STEVE HAYES, THE WEEKLY STANDARD: Yes. I think it's a bad deal. If you look at the coverage of the deal in the region, Reuters Iran ran headline that said "Iran moves from Pariah state to regional power." And I don't think there's a better summary of exactly what happened here than that headline.

A lot of I think the details of this are being lost, as Charles said, in the discussions about the prisoner swap. And what the United States just did on top of the nuclear deal was stroke a check to Iran for an additional
$1.7 billion, to a state that we still designate as the leading state sponsor of terror in the world, that the U.S. Treasury Department has designated for having a secret agreement with Al Qaeda. We are providing these funds to terrorists in effect. It's a terrorist state. We should have no illusions they will use this to rebuild their transportation infrastructure.

The Obama administration describes this, John Kerry in interviews yesterday and today, describes this as if the money is not fungible, as if Iran is going to turn everything toward rebuilding its economy.

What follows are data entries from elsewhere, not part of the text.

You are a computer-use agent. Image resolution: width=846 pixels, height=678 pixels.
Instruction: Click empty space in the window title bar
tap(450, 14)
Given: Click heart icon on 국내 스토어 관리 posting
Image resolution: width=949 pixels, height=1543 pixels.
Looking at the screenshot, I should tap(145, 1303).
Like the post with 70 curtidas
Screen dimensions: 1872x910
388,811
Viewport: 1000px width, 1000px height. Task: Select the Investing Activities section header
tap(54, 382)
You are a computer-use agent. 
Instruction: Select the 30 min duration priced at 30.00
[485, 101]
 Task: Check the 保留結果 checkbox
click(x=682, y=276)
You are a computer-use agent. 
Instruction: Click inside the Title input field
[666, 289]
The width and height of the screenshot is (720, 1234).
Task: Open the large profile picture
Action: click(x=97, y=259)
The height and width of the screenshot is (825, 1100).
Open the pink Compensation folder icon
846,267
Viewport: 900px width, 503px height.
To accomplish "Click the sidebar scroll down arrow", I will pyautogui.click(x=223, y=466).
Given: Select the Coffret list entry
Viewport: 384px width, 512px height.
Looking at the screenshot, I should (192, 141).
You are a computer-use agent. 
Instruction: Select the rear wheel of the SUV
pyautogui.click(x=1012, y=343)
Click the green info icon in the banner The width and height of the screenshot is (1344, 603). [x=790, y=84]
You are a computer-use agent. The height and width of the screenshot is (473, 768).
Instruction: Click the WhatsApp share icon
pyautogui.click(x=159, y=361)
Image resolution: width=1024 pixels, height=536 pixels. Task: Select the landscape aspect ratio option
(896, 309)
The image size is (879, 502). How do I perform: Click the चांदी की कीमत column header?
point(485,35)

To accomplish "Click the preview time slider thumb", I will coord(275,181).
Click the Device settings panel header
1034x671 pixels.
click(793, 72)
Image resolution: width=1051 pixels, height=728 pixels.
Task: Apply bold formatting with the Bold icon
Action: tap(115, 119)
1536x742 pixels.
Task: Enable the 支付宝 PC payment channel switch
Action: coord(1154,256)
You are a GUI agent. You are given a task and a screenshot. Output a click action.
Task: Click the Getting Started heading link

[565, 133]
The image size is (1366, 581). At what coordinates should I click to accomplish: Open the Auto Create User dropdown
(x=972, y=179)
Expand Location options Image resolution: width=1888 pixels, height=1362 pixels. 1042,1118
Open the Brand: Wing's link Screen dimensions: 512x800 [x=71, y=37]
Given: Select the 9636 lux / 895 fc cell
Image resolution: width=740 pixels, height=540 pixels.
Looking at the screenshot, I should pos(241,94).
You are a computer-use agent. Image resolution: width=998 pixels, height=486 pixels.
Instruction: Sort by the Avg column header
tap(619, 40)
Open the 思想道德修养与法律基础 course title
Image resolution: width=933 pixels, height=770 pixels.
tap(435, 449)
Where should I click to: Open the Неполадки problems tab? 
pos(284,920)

It's a dangerous illusion, and I think we will be paying for it for years to come.

BAIER: But Charles, there is a lot of confidence coming from this administration when you talk about this deal. Here is the president Sunday about the stockpile.

(BEGIN VIDEO CLIP)

OBAMA: Before the deal Iran was steadily increasing its stockpile of enriched uranium, enough for up to 10 nuclear bombs. Today more than 98 percent of that stockpile has been shipped out of Iran, meaning Iran now doesn't have enough material for even one bomb.

(END VIDEO CLIP)

BAIER: That sounds pretty good.

KRAUTHAMMER: It sounds pretty good, but it is misleading. Number one, we allowed the Iranians to self-inspect. We have no idea if that was 98 percent because we don't have a baseline. The IAEA was supposed to establish a baseline. It wasn't allowed to.

And second of all, it's been given the right to enrich. The entire negotiation had been premised on the idea we're going to lift sanctions if it stops enriching uranium. It retained the right, which means it's going to does it in the future.

In the end, I think Steve is right. What happened yesterday is that with the stroke of a pen Iran went from a pariah state, unable to trade oil, to use the international system to trade oil, to a state that is now a normal state, a member in good standing of the international community long before any of this starts. It is asserted to be a normal state as of yesterday, and we have no way of exerting any pressure on it. And this administration has shown with the seizing of the sailors that it will do nothing to jeopardize this deal in the future in calling out Iran if it cheats. It's guaranteed to be cheated on.